I use the word parody a lot. I use it instead of the word 'idol', but idolatry is really what I'm talking about. Idolatry in its essence is when humans take a partial truth and exalt it as if it were the whole truth. Fundamentalists make an idol of the Bible, and to the extent that they do, their faith is a parody of faith. I'm sure many fundamentalists have genuine faith despite their fundamentalism, but I doubt it can grow to a mature fullness within its constraints. A Dawkinsian scientism makes an idol of spiritless matter, and so its 'truth' telling is also parodic. Idolatry necessarily follows from a failure to live in tension between the ontological opposites on which we find ourselves stretched.
An idol is always a false representation of what is, not because of what it affirms but because of what it leaves out. No single truth can stand in isolation; it is always part of a larger matrix of truths, and when this larger matrix is largely filtered out or delegitimated for whatever reason, then the isolated truth becomes mostly untrue. Is Darwin's theory of natural selection true? Yes, of course. But does it explain everything? No, of course not. Any philosophically thoughtful scientist would agree with that assertion. Darwinism, when fetishized, becomes an idol not for what it affirms, but for what it represses and leaves out.
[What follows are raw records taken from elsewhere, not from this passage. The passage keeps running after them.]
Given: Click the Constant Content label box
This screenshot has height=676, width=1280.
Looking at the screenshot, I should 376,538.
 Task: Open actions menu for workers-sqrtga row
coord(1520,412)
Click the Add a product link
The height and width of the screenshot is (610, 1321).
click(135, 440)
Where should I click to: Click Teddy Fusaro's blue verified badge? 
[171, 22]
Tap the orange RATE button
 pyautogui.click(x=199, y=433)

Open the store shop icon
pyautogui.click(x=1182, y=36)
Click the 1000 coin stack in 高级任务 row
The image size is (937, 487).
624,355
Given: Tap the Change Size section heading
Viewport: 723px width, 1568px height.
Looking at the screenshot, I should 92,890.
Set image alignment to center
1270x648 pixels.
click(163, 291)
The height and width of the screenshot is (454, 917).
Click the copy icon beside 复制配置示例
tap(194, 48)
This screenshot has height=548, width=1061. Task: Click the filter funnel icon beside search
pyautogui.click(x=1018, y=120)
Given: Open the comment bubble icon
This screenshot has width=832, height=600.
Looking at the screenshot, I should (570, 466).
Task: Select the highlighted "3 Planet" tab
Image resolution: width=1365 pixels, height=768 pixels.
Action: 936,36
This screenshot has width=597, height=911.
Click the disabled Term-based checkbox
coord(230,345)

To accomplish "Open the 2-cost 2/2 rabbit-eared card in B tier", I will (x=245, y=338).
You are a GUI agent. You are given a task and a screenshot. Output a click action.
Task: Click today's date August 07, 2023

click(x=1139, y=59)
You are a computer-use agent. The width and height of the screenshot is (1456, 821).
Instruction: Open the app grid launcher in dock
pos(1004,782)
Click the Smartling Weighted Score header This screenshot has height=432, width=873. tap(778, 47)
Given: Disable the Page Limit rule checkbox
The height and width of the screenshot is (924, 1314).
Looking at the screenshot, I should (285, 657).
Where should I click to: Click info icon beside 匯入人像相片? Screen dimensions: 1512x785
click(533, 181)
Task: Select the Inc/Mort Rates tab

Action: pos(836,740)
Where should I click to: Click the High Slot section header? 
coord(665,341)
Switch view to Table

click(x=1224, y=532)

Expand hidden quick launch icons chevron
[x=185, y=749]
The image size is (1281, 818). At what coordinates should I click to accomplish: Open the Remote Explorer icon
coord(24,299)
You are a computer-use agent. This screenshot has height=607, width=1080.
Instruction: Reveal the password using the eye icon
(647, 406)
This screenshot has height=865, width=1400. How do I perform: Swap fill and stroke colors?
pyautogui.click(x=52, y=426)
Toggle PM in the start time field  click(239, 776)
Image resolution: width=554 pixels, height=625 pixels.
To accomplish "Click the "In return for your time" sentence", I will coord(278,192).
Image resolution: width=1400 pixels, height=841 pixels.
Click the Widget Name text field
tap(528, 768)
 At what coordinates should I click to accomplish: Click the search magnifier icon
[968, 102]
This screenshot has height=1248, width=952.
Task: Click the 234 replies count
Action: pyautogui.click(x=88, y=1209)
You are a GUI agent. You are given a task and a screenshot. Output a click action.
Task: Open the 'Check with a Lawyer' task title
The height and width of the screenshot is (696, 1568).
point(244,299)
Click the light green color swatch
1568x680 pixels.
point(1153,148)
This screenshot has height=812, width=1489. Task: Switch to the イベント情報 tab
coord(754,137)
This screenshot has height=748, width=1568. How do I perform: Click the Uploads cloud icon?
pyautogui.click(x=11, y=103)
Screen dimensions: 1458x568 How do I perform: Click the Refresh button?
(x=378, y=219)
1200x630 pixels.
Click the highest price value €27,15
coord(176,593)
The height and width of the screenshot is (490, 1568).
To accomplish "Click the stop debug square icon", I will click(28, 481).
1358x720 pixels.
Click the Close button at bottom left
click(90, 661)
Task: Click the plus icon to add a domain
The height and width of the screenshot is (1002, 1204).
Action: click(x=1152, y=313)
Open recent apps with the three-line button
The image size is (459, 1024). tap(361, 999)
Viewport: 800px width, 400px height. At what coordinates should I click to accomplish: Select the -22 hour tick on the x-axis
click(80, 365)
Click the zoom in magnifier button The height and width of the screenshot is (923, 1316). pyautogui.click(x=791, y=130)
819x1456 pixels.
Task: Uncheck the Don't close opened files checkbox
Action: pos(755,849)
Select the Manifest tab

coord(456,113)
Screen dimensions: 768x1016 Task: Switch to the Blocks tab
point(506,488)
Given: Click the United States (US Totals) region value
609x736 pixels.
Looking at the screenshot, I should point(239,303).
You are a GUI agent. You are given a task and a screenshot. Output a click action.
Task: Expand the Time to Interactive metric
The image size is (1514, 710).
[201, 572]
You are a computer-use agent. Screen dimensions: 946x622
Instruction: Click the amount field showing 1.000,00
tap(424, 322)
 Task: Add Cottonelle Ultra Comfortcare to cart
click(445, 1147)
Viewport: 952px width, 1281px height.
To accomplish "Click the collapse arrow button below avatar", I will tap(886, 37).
Science has no special knowledge of the truth; it simply develops models that work in a provisional way to make sense of what's known, but these models become obsolete when new knowledge comes to light that doesn't fit. And so better models need to be developed that give a better account of the data. I think that in a few generations people will look at Darwin and his followers as having developed a temporarily effective, but ultimately unsatisfactory model to explain certain aspects of biological developments over time. I suspect that some kind of future synthesis will be effected that will owe as much to Hegel and German Idealism as to Darwin.
The naive materialistic ontology of scientism is idolatry because of what it leaves out. The naive fideism of evangelicals is idolatry because of what it leaves out. Faith is real, the empirical, material world is real. But that we are materially embodied spiritual beings points to a deeper reality because of the paradox that it entails. The resolution of that paradox is the only path toward the realization of our genuine uniqueness. The rejection of paradox necessarily leads to parody. Idolatry is now and always has been the greatest impediment to the development of the human spirit.